Il y a beaucoup à apprécier dans Kill the Jockey, en particulier la performance merveilleusement imperturbable de Nahuel Pérez Biscayart dans le rôle de Remo Manfredini, le cavalier qui doit absolument, positivement gagner sa prochaine course pour échapper à un gangster. Biscayart incarne Remo comme s’il était le clown plein de sensibilité d’un film muet, Buster Keaton avec un fouet. Il donne l’impression d’être le paratonnerre amusé des événements, plutôt que ce qu’il est vraiment : un agent indiscipliné et drogué qui est un danger pour lui-même et à peu près tout le monde autour de lui. « Nous savons tout de ta soif insatiable pour le désastre », dit le cuirassé Sirena (Daniel Giménez Cacho), le patron de la mafia, dans le bref moment de calme entre la scène où Remo fait une culbute burlesque à la grille de départ et le moment où il galope à toute vitesse vers les barricades de la piste de course.

Lorsque le cavalier quitte la piste, c’est le signal pour l’histoire de suivre le mouvement, car le film d’Ortega n’est qu’un thriller sportif à enjeux élevés en surface et reconnaît que les étiquettes de genre ne sont que des costumes à essayer, puis à jeter. Maintenant, Remo s’est évadé de l’hôpital pour entreprendre une odyssée errante et triste à Buenos Aires. Il a changé de nom pour Dolores, troqué son ensemble de jockey contre un manteau de fourrure de dame et un turban de bandages blancs, et a probablement changé ses pronoms de genre aussi.

Les autorités soupçonnent des lésions cérébrales. « En raison de sa blessure, il semble perdu dans l’espace et le temps », dit le policier qui le traque via les caméras de sécurité de la ville. La petite amie enceinte de Remo, Abril (Úrsula Corberó), veut le retrouver. Sirena veut le retrouver et le neutraliser. Et il y a un indice taquin ici que Remo a peut-être déjà été neutralisé, car lorsque le personnage monte sur la balance à l’intérieur de la pharmacie Art déco, l’aiguille bouge à peine. C’est comme si la ville la nuit était un limbe spectral, un monde d’ombres ; une frontière des sens où un corps peut errer librement.

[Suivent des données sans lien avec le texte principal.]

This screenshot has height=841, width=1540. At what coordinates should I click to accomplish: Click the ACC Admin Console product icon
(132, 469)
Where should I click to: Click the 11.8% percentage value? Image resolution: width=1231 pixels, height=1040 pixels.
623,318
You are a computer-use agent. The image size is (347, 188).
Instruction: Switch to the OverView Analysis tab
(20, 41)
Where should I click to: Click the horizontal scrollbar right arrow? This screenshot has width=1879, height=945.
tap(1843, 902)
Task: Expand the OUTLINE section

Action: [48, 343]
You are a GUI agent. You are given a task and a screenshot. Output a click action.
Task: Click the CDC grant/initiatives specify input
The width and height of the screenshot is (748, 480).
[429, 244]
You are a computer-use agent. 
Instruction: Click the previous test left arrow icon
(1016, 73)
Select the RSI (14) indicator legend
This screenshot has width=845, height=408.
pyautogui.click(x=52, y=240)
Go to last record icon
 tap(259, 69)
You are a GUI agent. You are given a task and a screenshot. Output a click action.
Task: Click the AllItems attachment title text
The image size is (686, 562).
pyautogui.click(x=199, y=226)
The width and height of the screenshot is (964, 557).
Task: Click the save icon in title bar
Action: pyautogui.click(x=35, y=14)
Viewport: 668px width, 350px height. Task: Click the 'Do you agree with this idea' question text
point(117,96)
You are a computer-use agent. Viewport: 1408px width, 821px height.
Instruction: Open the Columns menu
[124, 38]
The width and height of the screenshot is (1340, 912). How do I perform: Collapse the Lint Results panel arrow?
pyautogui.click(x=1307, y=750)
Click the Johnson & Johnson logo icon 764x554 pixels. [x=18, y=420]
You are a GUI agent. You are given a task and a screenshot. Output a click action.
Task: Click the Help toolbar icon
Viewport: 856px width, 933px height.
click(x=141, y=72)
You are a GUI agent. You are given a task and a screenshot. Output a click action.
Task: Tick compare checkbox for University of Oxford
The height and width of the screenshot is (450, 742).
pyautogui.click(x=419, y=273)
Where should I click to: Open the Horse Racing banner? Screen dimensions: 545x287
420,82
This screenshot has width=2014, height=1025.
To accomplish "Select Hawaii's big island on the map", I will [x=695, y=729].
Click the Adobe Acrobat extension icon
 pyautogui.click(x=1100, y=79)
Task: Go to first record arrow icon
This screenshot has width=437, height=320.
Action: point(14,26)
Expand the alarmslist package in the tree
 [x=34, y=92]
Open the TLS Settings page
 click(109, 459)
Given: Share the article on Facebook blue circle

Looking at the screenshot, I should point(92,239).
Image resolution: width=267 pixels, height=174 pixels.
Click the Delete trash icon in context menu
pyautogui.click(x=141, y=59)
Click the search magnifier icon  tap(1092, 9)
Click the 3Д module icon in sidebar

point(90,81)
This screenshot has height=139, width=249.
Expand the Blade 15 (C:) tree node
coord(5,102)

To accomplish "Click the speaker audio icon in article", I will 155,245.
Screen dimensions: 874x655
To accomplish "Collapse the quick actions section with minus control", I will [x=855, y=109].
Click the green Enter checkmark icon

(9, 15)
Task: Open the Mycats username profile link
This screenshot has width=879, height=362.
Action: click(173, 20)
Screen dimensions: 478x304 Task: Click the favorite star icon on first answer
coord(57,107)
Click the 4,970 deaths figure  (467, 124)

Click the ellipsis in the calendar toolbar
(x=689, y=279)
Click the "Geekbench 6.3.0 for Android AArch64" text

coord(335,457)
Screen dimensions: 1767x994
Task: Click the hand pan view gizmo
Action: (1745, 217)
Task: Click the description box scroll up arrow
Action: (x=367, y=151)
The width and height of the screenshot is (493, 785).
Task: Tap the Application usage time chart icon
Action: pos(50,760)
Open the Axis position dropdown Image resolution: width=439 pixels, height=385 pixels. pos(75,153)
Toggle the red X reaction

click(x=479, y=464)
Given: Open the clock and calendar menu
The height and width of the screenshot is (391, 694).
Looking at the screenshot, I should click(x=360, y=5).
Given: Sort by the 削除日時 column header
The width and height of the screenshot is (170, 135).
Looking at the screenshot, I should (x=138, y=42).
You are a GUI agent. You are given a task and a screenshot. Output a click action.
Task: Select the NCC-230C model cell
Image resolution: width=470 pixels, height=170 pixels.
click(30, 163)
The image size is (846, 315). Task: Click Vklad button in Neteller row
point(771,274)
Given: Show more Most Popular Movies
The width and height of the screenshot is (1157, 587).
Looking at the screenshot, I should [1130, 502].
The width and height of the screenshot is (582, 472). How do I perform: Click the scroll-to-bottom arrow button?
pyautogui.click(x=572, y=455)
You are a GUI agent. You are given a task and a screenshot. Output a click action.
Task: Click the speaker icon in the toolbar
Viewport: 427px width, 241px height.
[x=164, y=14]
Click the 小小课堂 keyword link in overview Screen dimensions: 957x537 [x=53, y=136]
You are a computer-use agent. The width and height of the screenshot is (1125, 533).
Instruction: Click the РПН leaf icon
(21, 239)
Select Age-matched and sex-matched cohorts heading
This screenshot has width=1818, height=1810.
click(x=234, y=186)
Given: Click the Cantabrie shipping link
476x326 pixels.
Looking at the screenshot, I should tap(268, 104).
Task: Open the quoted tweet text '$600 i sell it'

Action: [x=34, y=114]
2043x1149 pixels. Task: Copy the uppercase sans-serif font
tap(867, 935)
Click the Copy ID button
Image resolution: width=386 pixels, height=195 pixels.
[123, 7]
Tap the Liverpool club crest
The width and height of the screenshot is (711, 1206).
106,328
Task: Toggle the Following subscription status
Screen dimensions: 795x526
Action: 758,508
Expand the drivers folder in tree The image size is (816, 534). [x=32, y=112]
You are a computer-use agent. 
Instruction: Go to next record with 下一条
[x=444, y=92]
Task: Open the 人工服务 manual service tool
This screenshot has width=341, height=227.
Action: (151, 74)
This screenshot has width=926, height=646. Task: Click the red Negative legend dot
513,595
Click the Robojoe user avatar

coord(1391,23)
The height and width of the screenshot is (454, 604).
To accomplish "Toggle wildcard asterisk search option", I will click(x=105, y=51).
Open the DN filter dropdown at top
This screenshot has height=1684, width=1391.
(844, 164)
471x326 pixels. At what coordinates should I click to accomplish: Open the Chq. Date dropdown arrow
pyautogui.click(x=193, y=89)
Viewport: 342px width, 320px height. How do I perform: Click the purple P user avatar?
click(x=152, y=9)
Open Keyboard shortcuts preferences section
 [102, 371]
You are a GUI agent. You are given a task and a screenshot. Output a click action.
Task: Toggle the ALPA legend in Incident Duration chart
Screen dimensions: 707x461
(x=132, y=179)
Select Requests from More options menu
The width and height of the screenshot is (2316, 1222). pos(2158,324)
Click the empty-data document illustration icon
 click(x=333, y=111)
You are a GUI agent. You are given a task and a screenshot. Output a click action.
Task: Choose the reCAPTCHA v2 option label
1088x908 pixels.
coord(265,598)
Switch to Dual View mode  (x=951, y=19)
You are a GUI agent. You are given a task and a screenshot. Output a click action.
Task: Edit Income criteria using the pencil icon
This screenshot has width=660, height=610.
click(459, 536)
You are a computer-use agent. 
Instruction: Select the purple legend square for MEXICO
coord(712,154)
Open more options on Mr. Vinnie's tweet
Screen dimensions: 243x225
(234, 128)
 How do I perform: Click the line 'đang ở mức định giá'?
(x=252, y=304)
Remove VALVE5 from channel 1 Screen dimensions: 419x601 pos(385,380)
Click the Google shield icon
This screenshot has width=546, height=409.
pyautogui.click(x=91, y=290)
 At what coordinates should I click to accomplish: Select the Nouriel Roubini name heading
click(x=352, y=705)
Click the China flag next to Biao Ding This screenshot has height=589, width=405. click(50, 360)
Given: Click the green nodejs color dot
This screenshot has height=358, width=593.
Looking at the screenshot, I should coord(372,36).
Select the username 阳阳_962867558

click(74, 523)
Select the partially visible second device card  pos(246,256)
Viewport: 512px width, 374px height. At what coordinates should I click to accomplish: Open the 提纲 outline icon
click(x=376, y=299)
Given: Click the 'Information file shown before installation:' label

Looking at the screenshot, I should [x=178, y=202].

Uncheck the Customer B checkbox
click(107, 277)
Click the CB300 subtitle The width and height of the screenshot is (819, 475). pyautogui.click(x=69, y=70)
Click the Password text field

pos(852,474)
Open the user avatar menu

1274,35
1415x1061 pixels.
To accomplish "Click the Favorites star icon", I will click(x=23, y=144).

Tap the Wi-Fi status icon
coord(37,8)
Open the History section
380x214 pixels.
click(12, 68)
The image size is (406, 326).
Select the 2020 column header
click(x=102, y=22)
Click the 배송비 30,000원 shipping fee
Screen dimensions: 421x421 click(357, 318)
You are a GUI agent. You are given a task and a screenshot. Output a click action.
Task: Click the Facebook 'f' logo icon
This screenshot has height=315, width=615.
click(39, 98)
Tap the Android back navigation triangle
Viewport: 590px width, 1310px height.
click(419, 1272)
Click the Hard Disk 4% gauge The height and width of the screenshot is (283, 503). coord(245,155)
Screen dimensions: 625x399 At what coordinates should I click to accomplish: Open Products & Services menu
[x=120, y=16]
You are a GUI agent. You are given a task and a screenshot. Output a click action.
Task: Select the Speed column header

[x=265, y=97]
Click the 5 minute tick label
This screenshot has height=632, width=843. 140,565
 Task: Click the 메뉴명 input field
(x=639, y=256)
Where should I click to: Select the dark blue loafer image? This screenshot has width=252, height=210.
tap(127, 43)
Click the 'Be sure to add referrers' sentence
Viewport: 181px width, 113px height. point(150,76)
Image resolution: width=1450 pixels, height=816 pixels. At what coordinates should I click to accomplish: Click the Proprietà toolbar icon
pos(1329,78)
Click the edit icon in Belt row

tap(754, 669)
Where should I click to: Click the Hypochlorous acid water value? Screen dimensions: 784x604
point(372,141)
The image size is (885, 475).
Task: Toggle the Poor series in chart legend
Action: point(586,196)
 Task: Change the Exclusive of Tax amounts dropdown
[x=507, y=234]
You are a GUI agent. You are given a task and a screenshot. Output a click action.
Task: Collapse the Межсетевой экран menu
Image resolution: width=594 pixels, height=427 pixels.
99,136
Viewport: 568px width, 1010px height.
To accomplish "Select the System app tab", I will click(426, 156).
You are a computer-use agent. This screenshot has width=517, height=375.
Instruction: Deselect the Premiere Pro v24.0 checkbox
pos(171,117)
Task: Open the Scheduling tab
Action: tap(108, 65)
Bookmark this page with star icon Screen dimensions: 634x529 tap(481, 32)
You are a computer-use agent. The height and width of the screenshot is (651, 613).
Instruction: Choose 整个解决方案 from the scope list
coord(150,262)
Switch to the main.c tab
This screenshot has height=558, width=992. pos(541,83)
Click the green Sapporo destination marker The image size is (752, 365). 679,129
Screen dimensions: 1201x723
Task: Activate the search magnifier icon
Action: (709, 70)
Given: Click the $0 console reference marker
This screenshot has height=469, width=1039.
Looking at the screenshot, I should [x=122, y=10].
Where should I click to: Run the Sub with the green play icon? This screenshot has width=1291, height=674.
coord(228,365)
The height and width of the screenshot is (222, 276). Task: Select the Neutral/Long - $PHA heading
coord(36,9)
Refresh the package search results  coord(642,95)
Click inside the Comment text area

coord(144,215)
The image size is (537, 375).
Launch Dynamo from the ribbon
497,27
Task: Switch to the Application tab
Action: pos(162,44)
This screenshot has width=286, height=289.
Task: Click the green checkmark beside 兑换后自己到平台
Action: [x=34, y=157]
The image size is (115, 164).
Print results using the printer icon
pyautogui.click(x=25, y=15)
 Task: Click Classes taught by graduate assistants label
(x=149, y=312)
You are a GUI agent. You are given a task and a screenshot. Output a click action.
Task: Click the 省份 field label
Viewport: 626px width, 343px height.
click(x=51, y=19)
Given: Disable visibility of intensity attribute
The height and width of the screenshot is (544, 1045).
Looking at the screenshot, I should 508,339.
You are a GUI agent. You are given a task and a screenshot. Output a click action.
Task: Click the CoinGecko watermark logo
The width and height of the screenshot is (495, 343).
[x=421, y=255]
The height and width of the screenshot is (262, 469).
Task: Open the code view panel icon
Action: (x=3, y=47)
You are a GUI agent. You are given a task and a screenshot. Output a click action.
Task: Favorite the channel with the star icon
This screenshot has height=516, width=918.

Ortega a tourné son premier long métrage à l’âge de 19 ans et a connu un petit succès à Cannes avec son film El Angel en 2018, il a donc progressé dans la course, commençant à déranger les favoris établis. Kill the Jockey concourt dans la compétition principale de Venise, où il est opposé à des films comme Maria, la suite de Joker et The Room Next Door de Pedro Almodóvar. Il ne gagnera pas, sûrement pas. Il est trop mince et trop conscient de lui-même, plus une série de gestes qu’un tout organique. Mais Ortega encadre son action avec un style élevé et délicieux, entrecoupant des confrontations tendues avec des séquences de danse formelle. Il donne l’impression que tous ses personnages sont enfermés dans une romance horticole bizarre, même quand ils se poursuivent ou tentent de s’entretuer. La réalisation est savoureuse et distinctive ; son film est un écart par rapport à la norme. Si l’histoire perd en danger lorsque Remo se perd dans la ville, c’est probablement en accord avec sa nature changeante et capricieuse. Kill the Jockey a sauté la barrière et abandonné la course. Il erre joyeusement dans la nature, faisant sa propre chose.